Wybrany fragment:
Zachód zaniepokojony wyborami w Rosji

Według wielu rządów i organizacji międzynarodowych wybory do niższej izby parlamentu Rosji nie spełniały standardów demokracji. Po podliczeniu 97,8 procent głosów, partia Jedna Rosja, z listy której startował prezydent Władimir Putin, uzyskała 64,1 proc. głosów. Opozycja oskarża zwycięską partię o fałszerstwa.

Aktualizacja: 04.12.2007 04:23 Publikacja: 03.12.2007 02:36

Zachód zaniepokojony wyborami w Rosji

Foto: AFP

Prezydent Władimir Putin ocenił, że wyniki wyborów są "prawomocne" i stanowiły głos publicznego zaufania do niego.

Według Putina głosowanie, wykazało, że "Rosjanie nigdy nie pozwolą, aby kraj zszedł na destruktywną drogę, jak to się zdarzyło w części poradzieckich krajów".

"To dobry znak wzrastającej politycznej stabilizacji" - podkreślił rosyjski prezydent.

Jak podała o godz. 10:00 rano czasu lokalnego (8:00 czasu polskiego) Centralna Komisja Wyborcza (CKW), Komunistyczna Partia Federacji Rosyjskiej (KPRF) Giennadija Ziuganowa dostała 11,6 proc. głosów. Populistyczna Liberalno-Demokratyczna Partia Rosji (LDPR) Władimira Żyrinowskiego ma 8,2 procent głosów. Poparcie dla lewicowo-populistycznej Sprawiedliwej Rosji Siergieja Mironowa wynosi 7,8 procent.

Pozostałe partie nie przekroczyły siedmioprocentowego progu wyborczego. Frekwencja wyniosła 62 procent

Jeden z liderów rosyjskiej opozycji Garri Kasparow określił te wybory jako "najbardziej nieuczciwe i najbrudniejsze we współczesnej historii Rosji".

Na konferencji prasowej Kasparow powołał się na raporty o masowych naruszeniach ordynacji wyborczej.

- Mamy pełną świadomość, że szukanie prawdy przed rosyjskimi sądami jest bezsensowne - dodał.

Obserwatorzy Zgromadzenia Parlamentarnego OBWE i Rady Europy ocenili, że wybory nie odpowiadały standardom obowiązującym w Europie.

Treść polecenia:
Wypisz z powyższego tekstu o wyborach w Rosji fragment zaczynający się od słów „Jak podała o” i ciągnący się aż do słów „naruszeniach ordynacji wyborczej.” włącznie.

Zapisane dane:
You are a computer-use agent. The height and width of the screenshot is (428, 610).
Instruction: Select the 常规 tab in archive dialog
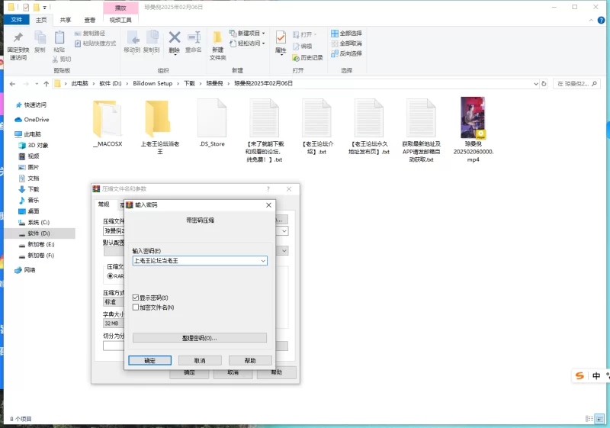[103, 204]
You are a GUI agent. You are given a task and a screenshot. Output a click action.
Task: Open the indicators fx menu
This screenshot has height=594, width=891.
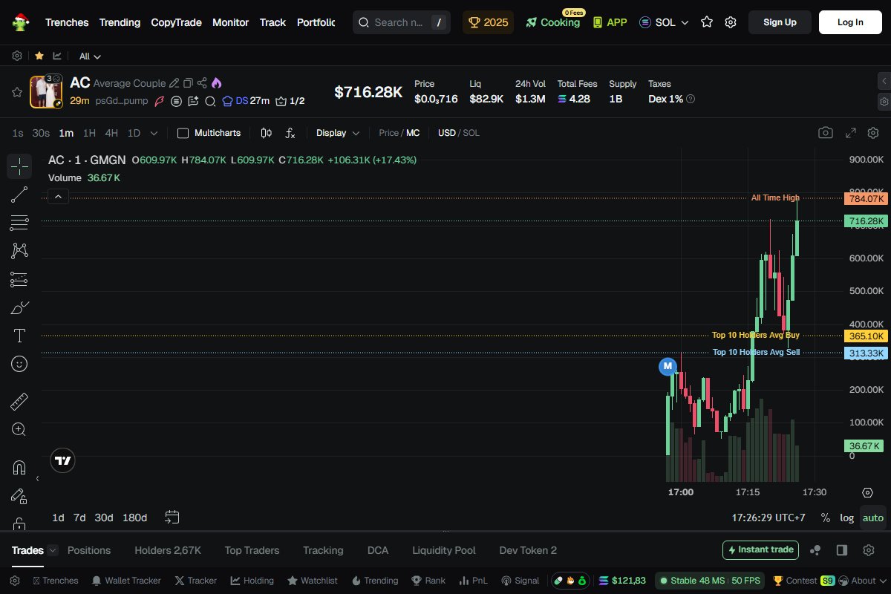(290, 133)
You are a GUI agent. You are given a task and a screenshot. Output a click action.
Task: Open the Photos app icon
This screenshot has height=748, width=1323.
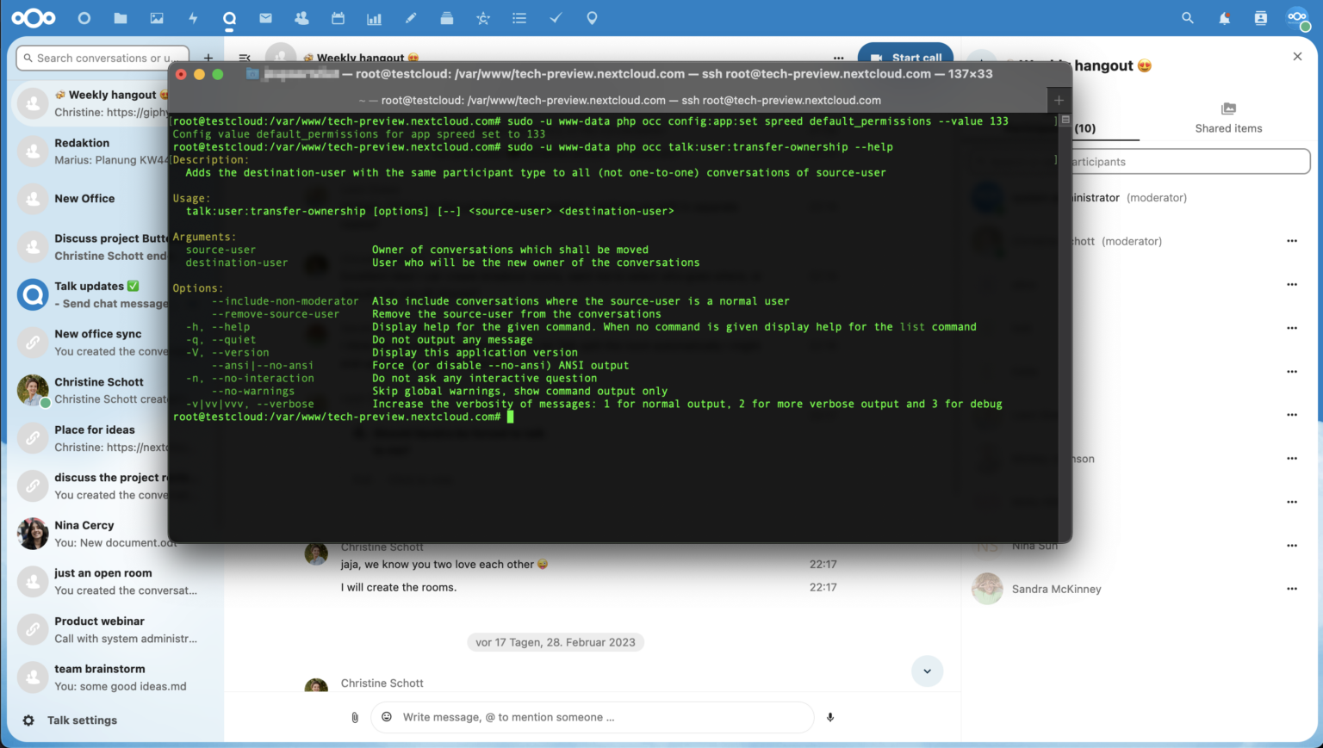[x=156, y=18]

Odpowiedź na polecenie:
Jak podała o godz. 10:00 rano czasu lokalnego (8:00 czasu polskiego) Centralna Komisja Wyborcza (CKW), Komunistyczna Partia Federacji Rosyjskiej (KPRF) Giennadija Ziuganowa dostała 11,6 proc. głosów. Populistyczna Liberalno-Demokratyczna Partia Rosji (LDPR) Władimira Żyrinowskiego ma 8,2 procent głosów. Poparcie dla lewicowo-populistycznej Sprawiedliwej Rosji Siergieja Mironowa wynosi 7,8 procent.

Pozostałe partie nie przekroczyły siedmioprocentowego progu wyborczego. Frekwencja wyniosła 62 procent

Jeden z liderów rosyjskiej opozycji Garri Kasparow określił te wybory jako "najbardziej nieuczciwe i najbrudniejsze we współczesnej historii Rosji".

Na konferencji prasowej Kasparow powołał się na raporty o masowych naruszeniach ordynacji wyborczej.